Why publish a quarterly calibration report

A scoring standard that never reports on its own calibration drifts into folk wisdom. The Lyric Scoring Standard ships under CC BY 4.0; third parties cite it; the reproducibility seal in every /api/v1/score response embeds its version. The discipline is incomplete without a regular public artifact answering: "is the rubric still doing what we said it does?"

This report is that artifact. The five sections each link a LIVE data source that produces the underlying numbers. When a section says "Q2 baseline N pts," the corresponding dashboard URL is how you verify it.

Five calibration questions

  1. 01

    Cross-family agreement (Sonnet ↔ GPT-4o)

    data flowing

    When the primary Sonnet eval scores a song at X, what does GPT-4o say? At what score bands do the families systematically disagree?

    The B1279 triangulation re-scores every internal eval (post-B1356 fix) on the same 12-metric rubric using GPT-4o-2024-11-20 at temperature 0.7. The corpus mean divergence becomes a primary calibration signal: if the families agree within 3pts on 80% of songs, the rubric specification is robust to model-family interpretation.

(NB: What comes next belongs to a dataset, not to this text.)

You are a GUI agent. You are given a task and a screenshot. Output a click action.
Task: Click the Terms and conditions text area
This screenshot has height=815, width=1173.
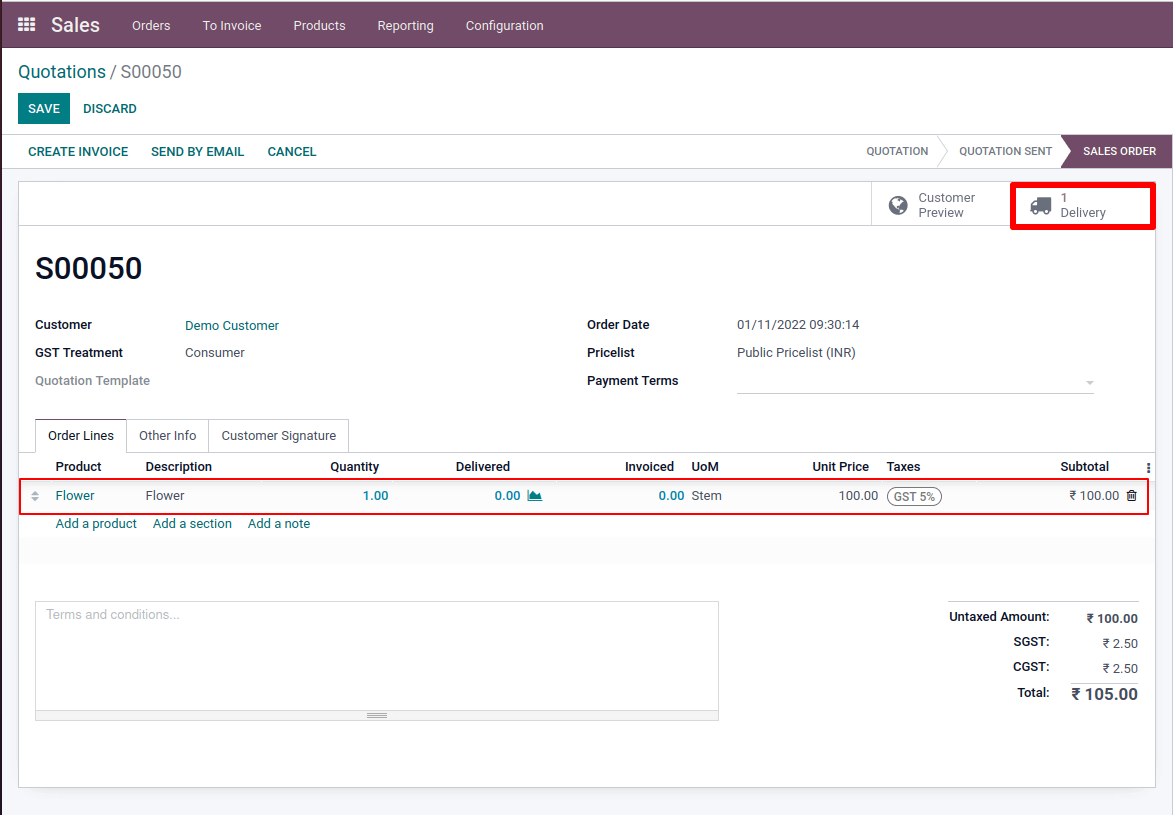point(376,655)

Wider gaps signal either rubric ambiguity or family-specific bias.

    live triangulation status
  2. 02

    24-hour Hum Test (delayed M11 vs fresh M11)

    data flowing

    Is the fresh Memorability score systematically inflated relative to a 24-hour-delayed re-read? If yes, the rubric is rewarding hooks that don’t actually stick.

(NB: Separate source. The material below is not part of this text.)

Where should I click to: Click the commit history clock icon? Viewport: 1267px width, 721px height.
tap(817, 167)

    The B1303 hourly cron picks ~10 songs forged 23-25 hours earlier and re-runs a minimal-context M11 score. RFC-0003 governs the calibration discipline: |median(delta)| > 10pts triggers an obligation to address M11 in the next quarterly bump. Q2 baseline established here.

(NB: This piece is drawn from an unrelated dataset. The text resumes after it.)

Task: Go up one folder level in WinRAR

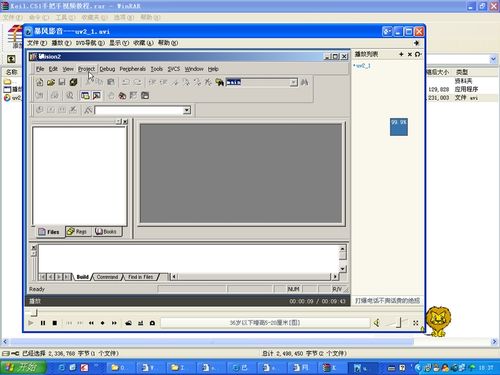Action: (11, 59)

    live hum-test dashboard
  3. 03

    Per-cohort engagement vs composite

    data flowing

    When a song scores 80 on the rubric but the listener panel’s engagement scores cluster at 30, the rubric is over-scoring relative to what listeners actually feel. How often does this gap exceed 15pts? Which persona is the most pessimistic?

    The five-persona listener panel (Spotify Skimmer, Lyrics Reader, Songwriter Peer, Emotional Listener, Genre Purist) produces an engagement score per song. Mean divergence (composite − mean engagement) is the headline number. Per-persona × score-band heatmap surfaces whether a specific persona drives divergence in a specific band.

    live cohort-divergence dashboard
  4. 04

    Reproducibility audit

    awaiting first sample

    For a sampled batch of 25 published scores from the last 30 days, do the rubric version + model + temperature + buildSha + build numbers in the seal field still match what reproduction would produce today?

    The seal field on every score response carries the reproduction recipe. This audit takes 25 random scored songs, replays the same lyrics + genre through the same model + temp + rubric version, and reports per-row score delta. Zero or near-zero deltas confirm the seal is honest. Material deltas trigger an investigation. First sample lands with the Q3 report once the audit script is automated; Q2 documents the methodology.

    standard + reproducibility seal spec
  5. 05

    Anti-inflation rule effectiveness

    methodology only

    The five anti-inflation rules (Gravity, Burden of Proof, Antagonist Ceiling, Historical Context, Anti-Platitude per RFC-0002) each defend against a specific inflation pattern. Which rules fire most? Which fire rarely? Are any candidates for removal as overspecified?

    Each anti-inflation rule has an internal "rule fired" telemetry hook. Q3 will surface a per-rule fire-count + per-rule mean score impact. A rule that fires <1% of evals is a candidate for removal (or merging with a related rule); a rule that fires >50% is a candidate for re-examination as a possible rubric default rather than an exception.

    whitepaper anti-inflation section

Cadence + future editions

The inaugural Q2 2026 edition is intentionally a SCAFFOLD. The five live data sources have ~30 days of accumulated telemetry by publication; the next edition (Q3 2026) ships with the first cross-quarter movement deltas and the first reproducibility-audit sample.

Each future edition lives at its own dated URL (/reports/calibration-YYYY-qN) so prior quarters remain stable historical artifacts. Cite by URL.